BREAKING: Conservative Party loses working majority in Parliament

Conservative MP Phillip Lee has defected to the Liberal Democrats during Prime Minister Boris Johnson's speech to the House of Commons.

As the Prime Minister was starting his address, Lee stood up and walked across the Commons floor before taking a seat with the Liberal Democrats.

The move leaves Johnson's government without a working majority in Parliament.

Leader of the Liberal Democrats Jo Swinson confirmed the move in a tweet welcoming Lee moments later.

Shortly after, Lee tweeted his resignation letter in which he wrote that he did not make the decision lightly.

He added: "Sadly, the Brexit process has helped to transform this once great Party in to something more akin to a narrow faction, where an individual's 'conservatism' is measured by how recklessly one wishes to leave the European Union."

10:36 a.m.

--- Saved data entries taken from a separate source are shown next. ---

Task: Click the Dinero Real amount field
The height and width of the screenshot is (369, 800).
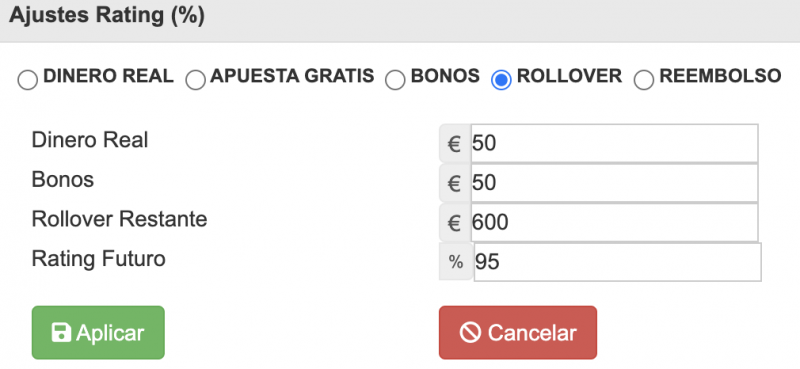Action: 614,143
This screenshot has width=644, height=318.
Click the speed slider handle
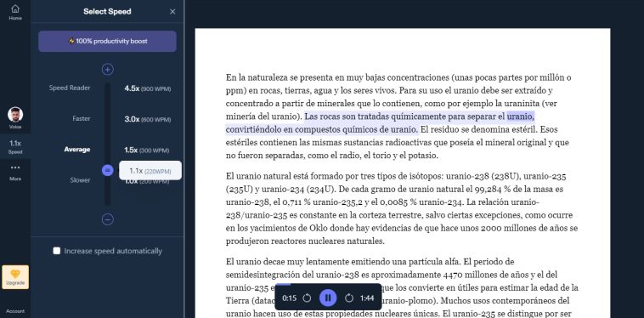pyautogui.click(x=108, y=170)
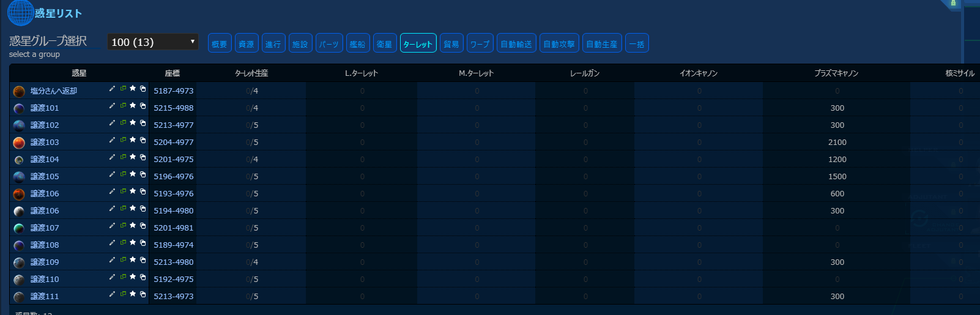This screenshot has width=980, height=315.
Task: Open the planet link 譲渡104
Action: tap(45, 159)
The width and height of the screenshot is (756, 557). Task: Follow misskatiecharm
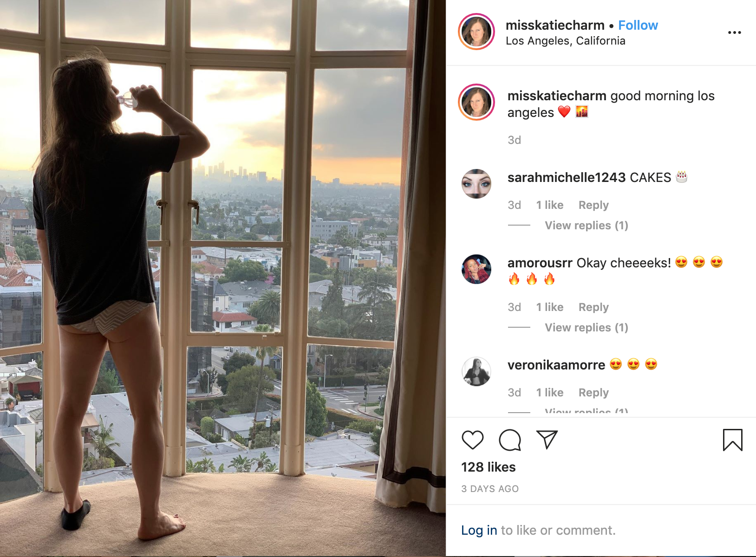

ET, September 3, 2019

UK PM Boris Johnson delivering statement on G7 summit

UK Prime Minister Boris Johnson has arrived at the House of Commons and is delivering a statement on the G7 summit.

Prime Minister Boris Johnson in the House of Commons on Tuesday.
Prime Minister Boris Johnson in the House of Commons on Tuesday. Parliament TV

10:26 a.m. ET, September 3, 2019

Spotted: Former UK Prime Minister Theresa May

Former UK Prime Minister Theresa May has returned to parliament, where she is seated on the backbenches.

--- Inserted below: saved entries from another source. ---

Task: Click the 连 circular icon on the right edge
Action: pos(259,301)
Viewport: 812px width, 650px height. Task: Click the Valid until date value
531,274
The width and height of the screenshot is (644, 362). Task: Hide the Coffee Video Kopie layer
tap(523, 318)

Former Prime Minister Theresa May in the House of Commons on Tuesday.
Former Prime Minister Theresa May in the House of Commons on Tuesday. Parliament TV

10:20 a.m. ET, September 3, 2019

A no-deal Brexit means the UK "would face more years of debts and austerity," former Conservative leader hopeful warns

"Why a no-deal Brexit is a very bad idea -- from someone who has voted for Brexit and a sensible deal," Tory rebel and former leadership candidate Rory Stewart tweeted when sharing a link to a blog post on his website.

"It would be perceived rightly -- by our international partners and investors -- as a signal failure of sense, statesmanship, and strategy. We would drop overnight into the margins of the world's trading system," Stewart wrote in the blog post.
"We would have left all the fundamental questions, about our future, unresolved and uncertain. And our reputation, prosperity and influence would be damaged for no benefit."
Rory Stewart pictured on July 22.
Rory Stewart pictured on July 22. ADRIAN DENNIS/AFP/Getty Images

Stewart also warned it would "increase demands" for Scotland and Northern Ireland to leave the UK.

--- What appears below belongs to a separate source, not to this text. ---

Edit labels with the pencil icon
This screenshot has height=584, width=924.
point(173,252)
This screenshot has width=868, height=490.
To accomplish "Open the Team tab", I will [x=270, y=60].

"No-deal is not the answer to anything," he concluded. "We would face more years of debts and austerity, undermine Britain’s reputation for competence and reliability, and take us no further forward in defining any future relationships with the EU or anyone else."

Stewart sent a follow-up tweet shortly afterward reconfirming that he intends to rebel against Boris Johnson's government and would vote against a no-deal Brexit because it would be "deeply damaging."

9:58 a.m. ET, September 3, 2019

Boris Johnson's complicated design legacy in London

Prime Minister Boris Johnson doesn't appear to be short on big, unconventional ideas.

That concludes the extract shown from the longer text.